This is the how technology is evolving, people. You can keep fighting it, but you're are just delaying the inevitable.

If Linux went corporate mainstream, like Windows did, it would follow the same path. Even an OS that tries to do both, like Ubuntu, is not exempt. Go to almost any site in regards to Ubuntu (or any variation of Linux really) and updating it, and the message "backup your data" is plastered everywhere.
Pure nonsense. There is absolutely nothing in the way "technology is advancing" that requires this sort of updating behavior. What I suspect you are looking at on Ubuntu forums, with regard to warnings about backing up, is the recommendations before doing an upgrade. That is, moving from one version to the next. That's, of course, a risky procedure that can fail on any OS. The point is, a reasonable update system doesn't force such upgrades on you. Quite the reverse, it gives you dire warnings and makes you jump through some hoops to make sure you mean it.

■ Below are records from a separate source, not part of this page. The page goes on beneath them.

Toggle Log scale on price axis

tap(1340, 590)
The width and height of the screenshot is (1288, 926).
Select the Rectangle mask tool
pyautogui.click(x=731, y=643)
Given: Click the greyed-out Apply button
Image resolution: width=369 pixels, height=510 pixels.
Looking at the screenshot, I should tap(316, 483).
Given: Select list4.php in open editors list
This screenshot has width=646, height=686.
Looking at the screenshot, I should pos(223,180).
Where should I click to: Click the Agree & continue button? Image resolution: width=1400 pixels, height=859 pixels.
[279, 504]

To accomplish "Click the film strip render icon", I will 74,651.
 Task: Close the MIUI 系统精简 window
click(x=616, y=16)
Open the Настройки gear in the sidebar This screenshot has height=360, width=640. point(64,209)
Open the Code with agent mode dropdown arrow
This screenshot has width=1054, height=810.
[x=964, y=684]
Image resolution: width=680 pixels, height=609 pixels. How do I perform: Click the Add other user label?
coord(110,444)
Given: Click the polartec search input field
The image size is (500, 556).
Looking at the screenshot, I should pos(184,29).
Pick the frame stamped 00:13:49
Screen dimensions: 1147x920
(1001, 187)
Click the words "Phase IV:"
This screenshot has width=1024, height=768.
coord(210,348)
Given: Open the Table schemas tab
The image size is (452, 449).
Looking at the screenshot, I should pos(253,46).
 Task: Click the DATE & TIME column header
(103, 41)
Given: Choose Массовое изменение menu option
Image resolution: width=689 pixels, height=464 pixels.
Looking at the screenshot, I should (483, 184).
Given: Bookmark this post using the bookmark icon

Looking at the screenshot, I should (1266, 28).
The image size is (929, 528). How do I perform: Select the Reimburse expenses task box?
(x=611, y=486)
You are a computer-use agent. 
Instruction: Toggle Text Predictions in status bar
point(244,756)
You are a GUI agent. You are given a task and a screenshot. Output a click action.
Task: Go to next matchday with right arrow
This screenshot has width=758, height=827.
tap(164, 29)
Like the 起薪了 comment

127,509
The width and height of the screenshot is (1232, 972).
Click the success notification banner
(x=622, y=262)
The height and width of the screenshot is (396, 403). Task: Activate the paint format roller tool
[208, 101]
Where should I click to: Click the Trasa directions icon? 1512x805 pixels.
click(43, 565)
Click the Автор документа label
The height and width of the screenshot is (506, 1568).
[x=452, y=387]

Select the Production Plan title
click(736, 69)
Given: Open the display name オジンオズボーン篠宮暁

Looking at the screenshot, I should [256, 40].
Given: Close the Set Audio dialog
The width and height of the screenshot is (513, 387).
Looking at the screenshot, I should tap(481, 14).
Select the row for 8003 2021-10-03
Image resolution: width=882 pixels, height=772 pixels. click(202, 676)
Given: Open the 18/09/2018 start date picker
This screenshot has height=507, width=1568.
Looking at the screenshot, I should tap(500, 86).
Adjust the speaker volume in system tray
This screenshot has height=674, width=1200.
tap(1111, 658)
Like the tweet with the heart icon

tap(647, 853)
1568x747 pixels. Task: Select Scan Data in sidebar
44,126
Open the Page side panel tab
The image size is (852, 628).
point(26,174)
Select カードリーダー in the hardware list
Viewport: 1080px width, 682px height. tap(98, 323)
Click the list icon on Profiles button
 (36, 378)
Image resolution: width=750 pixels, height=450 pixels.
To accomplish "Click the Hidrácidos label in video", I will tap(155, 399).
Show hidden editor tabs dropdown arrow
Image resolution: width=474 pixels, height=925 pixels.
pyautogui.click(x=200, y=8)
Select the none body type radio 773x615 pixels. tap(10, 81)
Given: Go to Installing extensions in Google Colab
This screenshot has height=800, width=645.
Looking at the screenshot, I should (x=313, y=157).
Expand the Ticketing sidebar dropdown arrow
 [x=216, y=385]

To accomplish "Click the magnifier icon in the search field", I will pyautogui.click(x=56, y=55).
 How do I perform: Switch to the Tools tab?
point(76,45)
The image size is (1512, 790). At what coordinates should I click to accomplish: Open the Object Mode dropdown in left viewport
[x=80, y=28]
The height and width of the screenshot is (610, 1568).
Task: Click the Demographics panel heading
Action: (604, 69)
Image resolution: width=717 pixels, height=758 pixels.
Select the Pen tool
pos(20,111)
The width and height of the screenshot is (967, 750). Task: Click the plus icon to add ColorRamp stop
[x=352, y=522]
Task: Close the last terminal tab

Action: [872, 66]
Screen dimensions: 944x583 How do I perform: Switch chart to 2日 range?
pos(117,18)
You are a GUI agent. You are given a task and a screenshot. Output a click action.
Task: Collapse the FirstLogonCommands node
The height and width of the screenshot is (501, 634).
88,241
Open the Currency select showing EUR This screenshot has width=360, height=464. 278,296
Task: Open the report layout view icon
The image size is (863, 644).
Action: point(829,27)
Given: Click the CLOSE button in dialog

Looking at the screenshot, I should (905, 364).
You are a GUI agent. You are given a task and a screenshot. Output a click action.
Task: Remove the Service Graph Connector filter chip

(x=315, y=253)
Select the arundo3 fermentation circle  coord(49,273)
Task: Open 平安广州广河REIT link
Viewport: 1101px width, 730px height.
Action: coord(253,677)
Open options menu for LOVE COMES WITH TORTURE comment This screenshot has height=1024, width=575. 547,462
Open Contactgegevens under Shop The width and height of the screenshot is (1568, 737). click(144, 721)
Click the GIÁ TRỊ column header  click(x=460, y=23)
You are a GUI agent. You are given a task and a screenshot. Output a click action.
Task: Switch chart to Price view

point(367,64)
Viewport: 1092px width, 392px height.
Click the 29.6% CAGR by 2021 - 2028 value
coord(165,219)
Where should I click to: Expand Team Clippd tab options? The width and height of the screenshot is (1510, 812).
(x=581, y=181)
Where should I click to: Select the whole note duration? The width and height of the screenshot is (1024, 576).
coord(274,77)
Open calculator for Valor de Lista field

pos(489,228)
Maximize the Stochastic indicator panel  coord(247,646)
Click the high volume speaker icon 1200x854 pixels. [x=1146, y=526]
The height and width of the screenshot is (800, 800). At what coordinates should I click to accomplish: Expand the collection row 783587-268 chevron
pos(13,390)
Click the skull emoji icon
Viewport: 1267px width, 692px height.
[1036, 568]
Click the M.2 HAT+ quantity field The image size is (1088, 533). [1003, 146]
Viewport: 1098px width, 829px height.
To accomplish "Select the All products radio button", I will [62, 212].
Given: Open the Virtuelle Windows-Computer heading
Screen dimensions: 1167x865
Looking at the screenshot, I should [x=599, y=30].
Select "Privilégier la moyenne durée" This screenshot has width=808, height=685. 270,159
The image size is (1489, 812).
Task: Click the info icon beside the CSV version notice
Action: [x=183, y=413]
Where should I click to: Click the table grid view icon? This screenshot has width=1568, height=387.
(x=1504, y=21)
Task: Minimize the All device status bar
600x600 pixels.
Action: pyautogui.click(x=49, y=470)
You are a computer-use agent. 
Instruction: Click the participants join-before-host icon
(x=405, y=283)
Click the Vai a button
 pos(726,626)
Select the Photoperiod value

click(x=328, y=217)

What we're seeing here is the sort of Windows upgrade that would once have been a Service Pack, with all such caveats attached. That sort of caution is still used in the Linux world, and there is no "technological advancement" reason why it should not be.

Microsoft simply no longer exercises such caution on home platforms, and takes the upgrade decision away from users. But, hey, it covers itself legally in the EULA. Bravo!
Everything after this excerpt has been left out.